Paul Jensen of Anime News Network felt the two Beyond the Boundary: I'll Be Here films were "a mixed bag. The first is a poor replacement for the TV series, so I'm almost tempted to classify it as an on-disc extra instead of as a self-contained piece of entertainment.
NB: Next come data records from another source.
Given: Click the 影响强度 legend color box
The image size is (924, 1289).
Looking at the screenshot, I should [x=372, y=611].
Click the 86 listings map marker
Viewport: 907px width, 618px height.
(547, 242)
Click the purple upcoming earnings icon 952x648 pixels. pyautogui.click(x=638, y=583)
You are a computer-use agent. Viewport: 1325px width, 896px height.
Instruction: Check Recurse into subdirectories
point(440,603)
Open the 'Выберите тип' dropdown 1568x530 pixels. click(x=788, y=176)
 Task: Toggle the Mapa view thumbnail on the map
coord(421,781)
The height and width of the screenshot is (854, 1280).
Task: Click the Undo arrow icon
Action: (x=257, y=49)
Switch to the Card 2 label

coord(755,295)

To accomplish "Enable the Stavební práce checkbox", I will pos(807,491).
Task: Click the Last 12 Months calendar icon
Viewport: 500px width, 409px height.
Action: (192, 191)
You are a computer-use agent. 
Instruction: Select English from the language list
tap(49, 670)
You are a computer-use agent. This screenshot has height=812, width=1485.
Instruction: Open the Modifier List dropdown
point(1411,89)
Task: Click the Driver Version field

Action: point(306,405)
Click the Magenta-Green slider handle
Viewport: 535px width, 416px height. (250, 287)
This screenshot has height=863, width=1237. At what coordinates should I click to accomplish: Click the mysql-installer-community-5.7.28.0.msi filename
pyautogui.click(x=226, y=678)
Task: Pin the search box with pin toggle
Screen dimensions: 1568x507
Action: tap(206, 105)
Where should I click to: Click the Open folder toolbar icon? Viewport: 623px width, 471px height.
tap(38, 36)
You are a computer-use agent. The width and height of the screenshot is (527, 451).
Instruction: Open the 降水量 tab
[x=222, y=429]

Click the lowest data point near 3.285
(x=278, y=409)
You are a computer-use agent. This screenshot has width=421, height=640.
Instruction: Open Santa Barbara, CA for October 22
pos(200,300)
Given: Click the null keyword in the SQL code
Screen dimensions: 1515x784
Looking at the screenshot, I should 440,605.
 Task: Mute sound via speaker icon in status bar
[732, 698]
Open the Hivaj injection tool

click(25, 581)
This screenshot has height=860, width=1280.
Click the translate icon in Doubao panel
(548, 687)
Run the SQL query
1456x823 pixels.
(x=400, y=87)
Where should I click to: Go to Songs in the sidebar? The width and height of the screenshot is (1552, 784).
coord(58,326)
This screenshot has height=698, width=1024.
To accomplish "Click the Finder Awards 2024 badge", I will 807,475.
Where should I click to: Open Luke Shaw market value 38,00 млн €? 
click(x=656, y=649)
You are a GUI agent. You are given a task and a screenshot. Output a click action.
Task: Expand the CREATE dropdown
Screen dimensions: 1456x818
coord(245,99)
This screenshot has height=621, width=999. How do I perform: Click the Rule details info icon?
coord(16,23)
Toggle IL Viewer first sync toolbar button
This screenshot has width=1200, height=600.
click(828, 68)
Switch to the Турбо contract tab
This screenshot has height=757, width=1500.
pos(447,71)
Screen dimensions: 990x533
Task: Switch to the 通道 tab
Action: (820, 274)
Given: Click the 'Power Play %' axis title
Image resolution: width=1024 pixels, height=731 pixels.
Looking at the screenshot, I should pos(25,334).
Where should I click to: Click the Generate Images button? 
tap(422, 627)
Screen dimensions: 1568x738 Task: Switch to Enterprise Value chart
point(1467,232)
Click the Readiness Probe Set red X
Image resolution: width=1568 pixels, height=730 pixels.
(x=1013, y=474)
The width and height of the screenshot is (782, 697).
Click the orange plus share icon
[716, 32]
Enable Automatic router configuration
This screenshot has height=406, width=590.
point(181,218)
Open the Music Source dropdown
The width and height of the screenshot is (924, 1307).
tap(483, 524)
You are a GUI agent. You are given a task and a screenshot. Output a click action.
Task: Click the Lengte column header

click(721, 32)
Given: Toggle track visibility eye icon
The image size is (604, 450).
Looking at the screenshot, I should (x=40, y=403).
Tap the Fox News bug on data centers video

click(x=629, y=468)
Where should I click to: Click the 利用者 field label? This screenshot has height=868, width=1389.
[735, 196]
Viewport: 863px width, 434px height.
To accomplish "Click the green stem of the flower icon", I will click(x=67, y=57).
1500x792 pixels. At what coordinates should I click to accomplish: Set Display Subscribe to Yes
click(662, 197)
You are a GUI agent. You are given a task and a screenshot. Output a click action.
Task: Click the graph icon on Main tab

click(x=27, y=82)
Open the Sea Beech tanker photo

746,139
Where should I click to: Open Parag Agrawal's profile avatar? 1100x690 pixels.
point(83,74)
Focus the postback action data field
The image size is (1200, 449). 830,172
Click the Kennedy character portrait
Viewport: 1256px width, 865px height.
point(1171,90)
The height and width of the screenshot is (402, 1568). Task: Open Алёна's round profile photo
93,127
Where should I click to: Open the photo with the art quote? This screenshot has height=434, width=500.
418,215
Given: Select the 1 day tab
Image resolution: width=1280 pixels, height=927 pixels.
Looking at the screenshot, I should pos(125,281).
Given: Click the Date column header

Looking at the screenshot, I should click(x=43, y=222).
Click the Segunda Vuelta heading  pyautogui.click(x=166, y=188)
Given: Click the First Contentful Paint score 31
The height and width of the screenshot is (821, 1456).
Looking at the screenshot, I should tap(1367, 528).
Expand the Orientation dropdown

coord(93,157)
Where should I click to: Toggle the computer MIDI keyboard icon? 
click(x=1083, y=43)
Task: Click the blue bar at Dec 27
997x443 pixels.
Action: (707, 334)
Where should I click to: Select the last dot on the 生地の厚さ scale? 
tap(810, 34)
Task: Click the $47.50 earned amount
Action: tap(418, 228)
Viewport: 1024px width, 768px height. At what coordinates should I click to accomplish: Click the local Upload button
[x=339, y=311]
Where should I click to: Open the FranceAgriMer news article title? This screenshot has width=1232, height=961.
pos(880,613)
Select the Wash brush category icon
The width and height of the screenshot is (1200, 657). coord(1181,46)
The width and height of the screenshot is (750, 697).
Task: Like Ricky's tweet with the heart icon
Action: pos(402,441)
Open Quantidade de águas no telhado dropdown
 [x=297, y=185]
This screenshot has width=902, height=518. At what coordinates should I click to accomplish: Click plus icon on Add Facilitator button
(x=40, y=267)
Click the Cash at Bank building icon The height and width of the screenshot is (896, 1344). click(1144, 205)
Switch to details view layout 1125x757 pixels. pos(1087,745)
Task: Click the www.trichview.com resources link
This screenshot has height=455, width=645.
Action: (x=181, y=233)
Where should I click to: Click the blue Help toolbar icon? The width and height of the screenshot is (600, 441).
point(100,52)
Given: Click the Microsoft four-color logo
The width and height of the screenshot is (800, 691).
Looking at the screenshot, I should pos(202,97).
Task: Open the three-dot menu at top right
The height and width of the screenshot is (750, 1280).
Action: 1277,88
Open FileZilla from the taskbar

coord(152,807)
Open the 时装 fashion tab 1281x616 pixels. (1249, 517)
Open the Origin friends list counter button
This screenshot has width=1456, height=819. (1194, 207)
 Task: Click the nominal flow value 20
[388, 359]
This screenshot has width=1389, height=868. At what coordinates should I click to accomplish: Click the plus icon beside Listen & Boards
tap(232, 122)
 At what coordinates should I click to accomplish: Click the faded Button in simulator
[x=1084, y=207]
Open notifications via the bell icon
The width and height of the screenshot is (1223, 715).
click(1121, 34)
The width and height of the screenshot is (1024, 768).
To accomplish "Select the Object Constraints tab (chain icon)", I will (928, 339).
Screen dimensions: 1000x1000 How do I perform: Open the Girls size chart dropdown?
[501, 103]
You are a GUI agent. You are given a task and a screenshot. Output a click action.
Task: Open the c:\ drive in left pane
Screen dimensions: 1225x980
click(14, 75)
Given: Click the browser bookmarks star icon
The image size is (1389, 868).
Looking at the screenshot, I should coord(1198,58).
The second movie does a much better job of fulfilling its purpose as an updated and improved conclusion to the story." Jensen praised Kyoto Animation for the films' visual presentation "from subtle body language to frantic action scenes". However, he criticized the first film, Past, for squeezing "three hundred minutes' worth of plot into around ninety" and its "rushed" pacing, but he felt that it did "at least make a reasonable decision to focus as narrowly on the main characters as possible", and Future for having "the same problem as the TV series[, which it] was always entertaining and even poignant in the moment, but it didn't really stick with me after the credits rolled." Ian Wolf of Anime UK News gave the films a score of 5 out of 10, describing them as "mediocre films for an equally mediocre show." Wolf felt that they were "even less good than [the mixed-bag Beyond the Boundary]" and the plot of Future was "not that exciting,... sometimes confusing, and you feel yourself drifting off at numerous points." However, he praised Future for its artwork and humor.